抜粋 →
━━━━━━━━━━━━━━━━━━━━━━━━━━━━━━

大人にウケるだろう高校生の小説とは(後)

 前回のあらすじ。「わからないことは想像で書かない」「登場人物にレッテル貼りはやめよう」でした。それでは続きです。ここからは実践的な話です。あくまでも「ウケたい」人が取り入れる話なので、好きに書きたい人は好きに書いてください。


 みっつめ。オリジナル要素を入れよう。


「落ち込んでたけど一歩踏み出したら成功したよ!」

「気になる子に告白したらOKもらったよ!」「教室でダベるの最高!ウチら青春!」


 うんうんいいね、青春だね。


 書いている方はキラキラしてる自分だけの宝物かもしれない。書き上げたらそれは本当のタカラモノ。大事になすってください。


 しかし、「他人に見せる」となるとまた別の話。


 例えば、友達の家に赤ちゃんが来たとする。友達は血が繋がっているので赤ちゃんが可愛くて仕方ない。あなたにしきりにコメントを求めてくる。


「ねえ可愛いでしょう、ほらここの口のところがそっくりだって言われてね、あっあくびした、かわいいいい!!ねえねえ可愛いよね!?可愛いよね!?」


 そこで気の利いたことを言えと求められる。「確かに口のところは似ているけど、目は向こうの親の影響がよく出ているね」とか「ミルクは何cc飲むんだい?よく飲むね」とか「寝返りはした?もうすぐ?」とか、言えるならいいと思う。


 赤ちゃんでなくても、例えば友達のお母さんの描いた絵とか、友達のお父さんの釣り上げた魚でもいい。当事者や周囲の人なら「すごいすごい!」となるところ、他人からすれば「で、何?」になるわけです。お世辞に「よかったねえ」と言えば終わりなんだけど、自主企画の場合は多分求めてるの双方そういうものじゃないよね。


 小説に戻ると、自分の作品は可愛いし誰にでも愛されると思うものですけど、現実はそうじゃない。だから他人にも「お?」と思わせるような要素が必要になってくる。


 具体的に言うと、テンプレ展開に一味添えることです。例えば幼馴染に告白してOKもらう話であれば、その舞台を空港にして飛行機を眺めながらするとか、幼馴染の家が特殊な家業をしていてそこに入る勇気はあるのかとか、それこそ流行りの配信で幼馴染に告白イベントがあるとか、物語に背景を作ってみてください。


 おそらく登場人物の会話文と見た目の設定で力尽きているのだろうなと思います。アニメや漫画で言うと、キャラクターばかりで背景が真っ白な状態に近いと思われます。


 そこで気力を振り絞って、背景を書いてみてください。キャラクター書いてる方が楽しいのはわかります、それは漫画も同じだと思います。でも漫画にも小説にも「背景」は大事です。小説の場合、背景は作者ならではのオリジナル要素になります。それは何かは各自で考えてください。

━━━━━━━━━━━━━━━━━━━━━━━━━━━━━━

記録一覧 →
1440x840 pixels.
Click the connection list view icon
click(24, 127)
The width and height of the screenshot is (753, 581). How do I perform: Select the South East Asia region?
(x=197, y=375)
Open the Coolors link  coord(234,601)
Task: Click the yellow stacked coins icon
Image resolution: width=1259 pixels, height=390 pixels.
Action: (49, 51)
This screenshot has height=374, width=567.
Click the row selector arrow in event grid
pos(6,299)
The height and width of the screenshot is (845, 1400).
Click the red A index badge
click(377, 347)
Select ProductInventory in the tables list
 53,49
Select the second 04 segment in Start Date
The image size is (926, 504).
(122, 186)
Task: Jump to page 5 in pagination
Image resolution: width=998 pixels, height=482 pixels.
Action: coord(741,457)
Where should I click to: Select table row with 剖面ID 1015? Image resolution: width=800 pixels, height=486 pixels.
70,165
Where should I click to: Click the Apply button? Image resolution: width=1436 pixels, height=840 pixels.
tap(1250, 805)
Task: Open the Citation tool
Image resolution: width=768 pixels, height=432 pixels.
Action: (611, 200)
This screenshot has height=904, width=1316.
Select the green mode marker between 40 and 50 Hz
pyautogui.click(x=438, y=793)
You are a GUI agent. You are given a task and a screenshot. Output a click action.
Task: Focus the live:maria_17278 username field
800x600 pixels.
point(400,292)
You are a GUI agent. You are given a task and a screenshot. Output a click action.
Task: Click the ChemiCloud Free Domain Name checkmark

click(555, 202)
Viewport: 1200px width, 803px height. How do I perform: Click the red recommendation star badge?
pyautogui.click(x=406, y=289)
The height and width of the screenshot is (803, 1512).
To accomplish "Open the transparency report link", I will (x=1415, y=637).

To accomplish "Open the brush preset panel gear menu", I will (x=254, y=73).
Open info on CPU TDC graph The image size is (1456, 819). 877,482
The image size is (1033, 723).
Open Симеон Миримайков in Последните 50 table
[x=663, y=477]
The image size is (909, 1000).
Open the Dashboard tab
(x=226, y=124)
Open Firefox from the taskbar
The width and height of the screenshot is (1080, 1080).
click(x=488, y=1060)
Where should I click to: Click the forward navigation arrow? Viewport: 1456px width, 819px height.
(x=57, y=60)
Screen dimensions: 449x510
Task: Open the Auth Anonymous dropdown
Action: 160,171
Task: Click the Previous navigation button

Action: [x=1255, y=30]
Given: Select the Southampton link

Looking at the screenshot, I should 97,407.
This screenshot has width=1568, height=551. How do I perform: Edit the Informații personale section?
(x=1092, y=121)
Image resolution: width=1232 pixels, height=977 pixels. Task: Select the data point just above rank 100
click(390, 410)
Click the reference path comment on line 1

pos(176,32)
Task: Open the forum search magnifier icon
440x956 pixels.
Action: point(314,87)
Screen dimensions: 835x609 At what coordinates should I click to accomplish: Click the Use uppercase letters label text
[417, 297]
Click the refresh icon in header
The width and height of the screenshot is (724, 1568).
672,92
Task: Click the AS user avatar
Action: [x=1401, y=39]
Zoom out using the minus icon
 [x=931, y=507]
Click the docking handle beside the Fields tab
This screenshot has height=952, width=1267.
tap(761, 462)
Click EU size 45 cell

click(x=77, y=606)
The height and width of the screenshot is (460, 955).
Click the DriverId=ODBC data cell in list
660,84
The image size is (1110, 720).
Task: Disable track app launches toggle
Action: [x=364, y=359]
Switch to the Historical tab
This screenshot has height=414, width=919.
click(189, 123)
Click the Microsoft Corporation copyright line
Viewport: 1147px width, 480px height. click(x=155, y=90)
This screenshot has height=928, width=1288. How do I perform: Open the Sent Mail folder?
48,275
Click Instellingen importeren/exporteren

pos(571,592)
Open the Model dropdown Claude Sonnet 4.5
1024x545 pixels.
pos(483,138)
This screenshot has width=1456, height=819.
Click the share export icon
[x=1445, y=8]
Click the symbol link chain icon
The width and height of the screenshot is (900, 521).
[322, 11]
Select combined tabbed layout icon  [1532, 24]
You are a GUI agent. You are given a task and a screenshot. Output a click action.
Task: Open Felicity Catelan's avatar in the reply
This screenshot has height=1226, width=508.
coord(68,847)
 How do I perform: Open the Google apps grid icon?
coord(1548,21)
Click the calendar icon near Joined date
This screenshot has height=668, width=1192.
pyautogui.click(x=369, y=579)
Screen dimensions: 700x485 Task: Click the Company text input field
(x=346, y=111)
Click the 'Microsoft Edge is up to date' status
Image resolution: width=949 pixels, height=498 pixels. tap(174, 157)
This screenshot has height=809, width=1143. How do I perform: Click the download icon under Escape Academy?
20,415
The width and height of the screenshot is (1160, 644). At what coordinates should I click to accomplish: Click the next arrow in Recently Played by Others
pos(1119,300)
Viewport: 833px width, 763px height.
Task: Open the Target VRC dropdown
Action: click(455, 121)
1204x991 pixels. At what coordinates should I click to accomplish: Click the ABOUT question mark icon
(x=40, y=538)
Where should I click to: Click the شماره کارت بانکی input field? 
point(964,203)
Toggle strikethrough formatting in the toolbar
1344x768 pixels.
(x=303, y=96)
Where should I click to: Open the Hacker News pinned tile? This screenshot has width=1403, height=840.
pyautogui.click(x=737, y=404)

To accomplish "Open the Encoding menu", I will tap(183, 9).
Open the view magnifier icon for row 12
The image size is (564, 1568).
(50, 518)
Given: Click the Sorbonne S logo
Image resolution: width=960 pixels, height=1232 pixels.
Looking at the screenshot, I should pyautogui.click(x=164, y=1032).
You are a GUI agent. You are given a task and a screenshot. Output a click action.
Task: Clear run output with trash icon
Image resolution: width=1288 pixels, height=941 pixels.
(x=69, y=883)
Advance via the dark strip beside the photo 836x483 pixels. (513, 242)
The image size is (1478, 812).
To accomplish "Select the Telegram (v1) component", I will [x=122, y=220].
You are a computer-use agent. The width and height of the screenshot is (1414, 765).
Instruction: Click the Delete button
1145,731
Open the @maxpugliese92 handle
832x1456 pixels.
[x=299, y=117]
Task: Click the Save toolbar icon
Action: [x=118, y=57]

━━━━━━━━━━━━━━━━━━━━━━━━━━━━━━

課題内容 → 上の抜粋で「具体的に言うと」から始まる段落を、主な内容を残したまま箇条書きに書き直してもらえますか?

解答 →
- テンプレ展開に一味添える。
- 例:幼馴染に告白してOKをもらう話の場合
  - 空港を舞台にし、飛行機を眺めながら告白する
  - 幼馴染の家が特殊な家業をしていて、そこに入る勇気があるかを描く
  - 流行りの配信で、幼馴染に告白するイベントがある
- 物語に背景を作ってみる。